12 TED Talks Every Parent Should Watch

TED

I love TED Talks. Maybe in an unhealthy-obsession kind of way. TED Talks describes itself as being “devoted to spreading ideas, usually in the form of short, powerful talks.” You can find inspiration for just about anything on there, from creativity to body language to motivation, and even for orgasms (seriously watch this last one). And yes, there are TED Talks for parents, most of which have me crying within a few minutes because they usually say something profound that I’ve never thought of before and it touches that sensitive mama heart of mine.

We want to do the best by our kids, right? We want to be good parents, and we especially don’t want to put assholes out into the world. I swear by the internet gods that the wisdom of TED Talks can help us do these things.

However, mining through the really good ones can be daunting, so I’ve done the work for you. Here are a few of my very favorite TED Talks for parents:

1. Julie Lythcott-Haims, “How to Raise Successful Kids — Without Over-Parenting”

Lythcott-Haims shares some brilliant yet simple solutions to avoid what she calls the “check-listed childhood.” Find out some of the specific questions you could be asking your kids when they come home from school to make deeper connections.

2. Angela Lee Duckworth, “Grit: The Power of Passion and Perseverance”

Grit: It’s been found to be one of the biggest predictors of success. How can we teach our kids this skill?

3. Temple Grandin, “The World Needs All Kinds of Minds”

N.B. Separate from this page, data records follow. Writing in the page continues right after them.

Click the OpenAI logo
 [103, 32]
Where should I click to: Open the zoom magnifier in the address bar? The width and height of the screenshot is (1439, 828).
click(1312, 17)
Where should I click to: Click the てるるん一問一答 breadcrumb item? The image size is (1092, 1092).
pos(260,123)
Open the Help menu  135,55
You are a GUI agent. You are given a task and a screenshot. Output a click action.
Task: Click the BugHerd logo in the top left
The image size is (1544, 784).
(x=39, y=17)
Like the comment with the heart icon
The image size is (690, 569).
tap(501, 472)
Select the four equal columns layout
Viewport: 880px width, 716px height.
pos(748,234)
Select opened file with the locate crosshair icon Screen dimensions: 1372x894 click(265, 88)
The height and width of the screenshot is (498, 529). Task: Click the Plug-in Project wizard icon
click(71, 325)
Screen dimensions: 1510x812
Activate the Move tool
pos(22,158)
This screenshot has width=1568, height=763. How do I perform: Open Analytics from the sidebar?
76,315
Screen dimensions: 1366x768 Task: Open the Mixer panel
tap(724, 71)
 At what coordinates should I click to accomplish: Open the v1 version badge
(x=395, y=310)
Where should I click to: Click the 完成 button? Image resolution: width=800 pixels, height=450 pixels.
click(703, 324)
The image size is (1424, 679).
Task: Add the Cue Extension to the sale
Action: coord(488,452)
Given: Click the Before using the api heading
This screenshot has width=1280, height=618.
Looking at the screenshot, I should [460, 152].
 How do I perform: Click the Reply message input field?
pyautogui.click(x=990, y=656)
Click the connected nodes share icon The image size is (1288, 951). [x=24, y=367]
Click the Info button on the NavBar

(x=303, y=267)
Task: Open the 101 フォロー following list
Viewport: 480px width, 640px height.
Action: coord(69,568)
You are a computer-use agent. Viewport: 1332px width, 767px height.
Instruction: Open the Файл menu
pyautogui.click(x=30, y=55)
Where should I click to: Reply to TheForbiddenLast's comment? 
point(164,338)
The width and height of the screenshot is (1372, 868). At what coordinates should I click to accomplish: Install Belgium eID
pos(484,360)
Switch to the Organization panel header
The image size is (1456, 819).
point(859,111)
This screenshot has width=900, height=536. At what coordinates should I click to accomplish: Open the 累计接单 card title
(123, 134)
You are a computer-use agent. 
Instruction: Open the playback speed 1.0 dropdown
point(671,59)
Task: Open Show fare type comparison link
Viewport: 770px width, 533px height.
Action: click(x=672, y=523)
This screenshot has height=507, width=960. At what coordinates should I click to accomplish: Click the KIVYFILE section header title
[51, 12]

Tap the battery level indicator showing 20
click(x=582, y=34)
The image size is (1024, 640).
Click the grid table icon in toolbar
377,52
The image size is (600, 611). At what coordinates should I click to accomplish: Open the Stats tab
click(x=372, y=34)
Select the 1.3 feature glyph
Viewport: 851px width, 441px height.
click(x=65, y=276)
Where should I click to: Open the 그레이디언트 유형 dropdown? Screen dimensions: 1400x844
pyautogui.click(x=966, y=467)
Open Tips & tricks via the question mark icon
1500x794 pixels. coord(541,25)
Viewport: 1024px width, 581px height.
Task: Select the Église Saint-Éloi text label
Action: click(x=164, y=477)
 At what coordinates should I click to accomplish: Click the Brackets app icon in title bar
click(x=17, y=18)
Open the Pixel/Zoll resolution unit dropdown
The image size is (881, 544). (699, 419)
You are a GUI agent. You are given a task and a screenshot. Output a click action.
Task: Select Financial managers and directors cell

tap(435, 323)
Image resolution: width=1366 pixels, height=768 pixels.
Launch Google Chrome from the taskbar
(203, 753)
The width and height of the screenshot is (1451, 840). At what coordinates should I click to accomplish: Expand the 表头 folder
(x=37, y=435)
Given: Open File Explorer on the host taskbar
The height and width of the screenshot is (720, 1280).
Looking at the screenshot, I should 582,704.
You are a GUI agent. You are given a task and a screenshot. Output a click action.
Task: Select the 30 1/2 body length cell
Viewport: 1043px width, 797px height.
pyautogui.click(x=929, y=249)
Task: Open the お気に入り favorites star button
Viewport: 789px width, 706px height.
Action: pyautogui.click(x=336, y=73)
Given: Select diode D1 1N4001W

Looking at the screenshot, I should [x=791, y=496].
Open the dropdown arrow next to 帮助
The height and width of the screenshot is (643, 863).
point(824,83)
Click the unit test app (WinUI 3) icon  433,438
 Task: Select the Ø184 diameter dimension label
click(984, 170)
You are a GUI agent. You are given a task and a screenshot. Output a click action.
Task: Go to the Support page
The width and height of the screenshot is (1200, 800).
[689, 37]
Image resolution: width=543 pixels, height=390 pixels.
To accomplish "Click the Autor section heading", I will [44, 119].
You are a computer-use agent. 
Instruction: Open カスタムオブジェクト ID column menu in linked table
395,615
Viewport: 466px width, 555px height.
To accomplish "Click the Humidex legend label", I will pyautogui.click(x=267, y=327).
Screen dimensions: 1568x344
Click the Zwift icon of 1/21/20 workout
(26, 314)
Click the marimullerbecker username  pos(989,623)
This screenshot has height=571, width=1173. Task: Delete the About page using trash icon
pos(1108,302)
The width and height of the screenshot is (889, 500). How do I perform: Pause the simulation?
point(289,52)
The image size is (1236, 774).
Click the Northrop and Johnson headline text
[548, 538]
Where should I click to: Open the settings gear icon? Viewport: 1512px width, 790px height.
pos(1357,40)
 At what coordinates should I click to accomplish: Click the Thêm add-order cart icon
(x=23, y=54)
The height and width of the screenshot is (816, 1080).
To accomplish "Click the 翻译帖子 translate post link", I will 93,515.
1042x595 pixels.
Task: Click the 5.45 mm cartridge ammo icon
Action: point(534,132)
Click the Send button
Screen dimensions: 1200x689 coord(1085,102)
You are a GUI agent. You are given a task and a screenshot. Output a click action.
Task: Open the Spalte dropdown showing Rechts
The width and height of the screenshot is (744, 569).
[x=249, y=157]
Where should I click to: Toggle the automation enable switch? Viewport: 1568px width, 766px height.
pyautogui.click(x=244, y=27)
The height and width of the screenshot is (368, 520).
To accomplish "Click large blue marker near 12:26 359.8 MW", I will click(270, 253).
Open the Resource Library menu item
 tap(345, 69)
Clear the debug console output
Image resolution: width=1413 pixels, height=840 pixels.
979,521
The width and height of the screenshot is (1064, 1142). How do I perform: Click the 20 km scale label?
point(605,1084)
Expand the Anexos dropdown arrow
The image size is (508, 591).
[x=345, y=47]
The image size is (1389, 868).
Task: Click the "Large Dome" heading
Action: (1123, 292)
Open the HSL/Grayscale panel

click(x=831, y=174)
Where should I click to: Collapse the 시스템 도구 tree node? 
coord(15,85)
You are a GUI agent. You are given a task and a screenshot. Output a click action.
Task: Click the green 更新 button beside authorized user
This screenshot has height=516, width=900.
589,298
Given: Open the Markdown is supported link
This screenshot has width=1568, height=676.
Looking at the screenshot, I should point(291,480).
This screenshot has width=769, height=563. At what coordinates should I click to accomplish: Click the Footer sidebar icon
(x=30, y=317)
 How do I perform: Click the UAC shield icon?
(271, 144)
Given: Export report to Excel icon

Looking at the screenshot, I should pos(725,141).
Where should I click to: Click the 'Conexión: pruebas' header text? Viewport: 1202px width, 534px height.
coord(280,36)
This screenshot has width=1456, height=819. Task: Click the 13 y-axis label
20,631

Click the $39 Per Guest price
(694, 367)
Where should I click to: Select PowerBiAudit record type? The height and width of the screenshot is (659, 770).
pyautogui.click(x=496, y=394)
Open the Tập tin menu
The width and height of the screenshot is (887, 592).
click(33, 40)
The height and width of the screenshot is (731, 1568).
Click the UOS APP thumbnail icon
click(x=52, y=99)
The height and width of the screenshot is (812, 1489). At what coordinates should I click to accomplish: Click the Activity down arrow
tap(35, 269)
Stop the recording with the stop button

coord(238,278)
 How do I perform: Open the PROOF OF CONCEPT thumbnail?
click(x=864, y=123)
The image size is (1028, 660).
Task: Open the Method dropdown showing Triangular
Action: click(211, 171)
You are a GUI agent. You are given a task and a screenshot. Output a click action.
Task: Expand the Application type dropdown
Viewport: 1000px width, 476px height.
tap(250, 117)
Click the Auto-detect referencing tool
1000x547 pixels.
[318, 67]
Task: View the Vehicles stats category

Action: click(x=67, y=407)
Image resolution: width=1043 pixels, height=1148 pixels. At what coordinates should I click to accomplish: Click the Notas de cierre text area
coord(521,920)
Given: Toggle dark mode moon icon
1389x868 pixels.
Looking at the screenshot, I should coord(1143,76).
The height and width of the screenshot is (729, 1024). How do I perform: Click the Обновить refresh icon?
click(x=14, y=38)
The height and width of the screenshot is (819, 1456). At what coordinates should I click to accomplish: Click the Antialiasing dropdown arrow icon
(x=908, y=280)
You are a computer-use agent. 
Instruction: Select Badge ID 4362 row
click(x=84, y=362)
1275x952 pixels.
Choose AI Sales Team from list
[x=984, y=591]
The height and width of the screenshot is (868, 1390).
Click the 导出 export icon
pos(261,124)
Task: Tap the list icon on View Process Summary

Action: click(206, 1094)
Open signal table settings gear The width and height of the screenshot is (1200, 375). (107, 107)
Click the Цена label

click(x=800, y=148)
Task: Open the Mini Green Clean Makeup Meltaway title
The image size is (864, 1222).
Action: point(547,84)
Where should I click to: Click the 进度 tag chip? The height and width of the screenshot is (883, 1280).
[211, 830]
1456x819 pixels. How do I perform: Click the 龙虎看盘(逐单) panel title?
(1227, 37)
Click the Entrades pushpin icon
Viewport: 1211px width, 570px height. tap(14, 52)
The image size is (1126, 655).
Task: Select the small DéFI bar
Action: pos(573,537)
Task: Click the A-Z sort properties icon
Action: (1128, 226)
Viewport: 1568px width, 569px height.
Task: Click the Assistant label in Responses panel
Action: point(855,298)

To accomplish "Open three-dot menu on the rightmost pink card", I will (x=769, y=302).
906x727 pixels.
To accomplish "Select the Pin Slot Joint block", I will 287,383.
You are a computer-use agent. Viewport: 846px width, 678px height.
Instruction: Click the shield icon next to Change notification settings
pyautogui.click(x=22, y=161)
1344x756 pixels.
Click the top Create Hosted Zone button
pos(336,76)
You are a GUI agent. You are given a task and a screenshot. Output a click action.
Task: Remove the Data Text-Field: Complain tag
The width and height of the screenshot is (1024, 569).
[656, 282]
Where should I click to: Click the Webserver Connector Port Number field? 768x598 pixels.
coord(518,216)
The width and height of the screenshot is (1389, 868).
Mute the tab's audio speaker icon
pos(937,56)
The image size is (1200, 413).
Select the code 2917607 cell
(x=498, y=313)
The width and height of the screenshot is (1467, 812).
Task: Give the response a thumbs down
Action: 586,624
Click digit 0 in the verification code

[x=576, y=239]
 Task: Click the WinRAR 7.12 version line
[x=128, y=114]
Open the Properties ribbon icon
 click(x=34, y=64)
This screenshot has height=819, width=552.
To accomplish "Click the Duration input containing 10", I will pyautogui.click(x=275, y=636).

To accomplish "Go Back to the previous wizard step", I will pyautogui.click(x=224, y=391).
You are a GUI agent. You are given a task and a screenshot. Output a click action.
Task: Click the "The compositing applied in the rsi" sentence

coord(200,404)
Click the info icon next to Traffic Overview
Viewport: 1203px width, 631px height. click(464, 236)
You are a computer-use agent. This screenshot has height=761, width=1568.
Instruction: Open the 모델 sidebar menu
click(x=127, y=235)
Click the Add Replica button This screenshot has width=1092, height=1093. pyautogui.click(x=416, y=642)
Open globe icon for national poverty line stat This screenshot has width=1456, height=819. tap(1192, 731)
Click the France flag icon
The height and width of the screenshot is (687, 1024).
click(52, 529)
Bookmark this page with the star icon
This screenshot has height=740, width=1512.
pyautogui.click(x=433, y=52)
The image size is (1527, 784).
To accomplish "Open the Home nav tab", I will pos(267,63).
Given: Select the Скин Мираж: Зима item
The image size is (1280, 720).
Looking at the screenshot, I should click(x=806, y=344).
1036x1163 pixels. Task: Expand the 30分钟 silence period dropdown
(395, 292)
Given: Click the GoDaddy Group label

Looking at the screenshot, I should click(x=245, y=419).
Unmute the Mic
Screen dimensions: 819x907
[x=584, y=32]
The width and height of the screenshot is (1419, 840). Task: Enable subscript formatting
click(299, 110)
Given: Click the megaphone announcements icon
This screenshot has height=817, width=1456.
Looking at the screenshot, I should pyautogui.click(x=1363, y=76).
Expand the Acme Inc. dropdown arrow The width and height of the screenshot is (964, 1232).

I love Temple Grandin. If you don’t know about her, watch the movie, Temple Grandin, or watch this TED Talk. She has lived her amazing life harnessing the uniqueness of her autism, and she let’s us know how important different brains are for our world.

4. Gever Tulley, “5 Dangerous Things You Should Let Your Kids Do”

Here’s a guy who puts power tools in the hands of second-graders, and this TED Talk explains why he thinks this a fabulous idea. Listening to this actually changed the way I parent, and it hasn’t scarred my kids yet.

5. Jennifer Senior, “For Parents, Happiness Is a Very High Bar”

Have you ever felt anxious or overwhelmed about the act of parenting? Does the parenting bookshelf at the book store give you heart palpitations? Find out what Jennifer believes is a better goal, for us as parents, than making our children happy.

6. Shane Koyczan, “To This Day…For the Bullied and Beautiful”

His words are magical — for any kids or parents out there who have ever felt different.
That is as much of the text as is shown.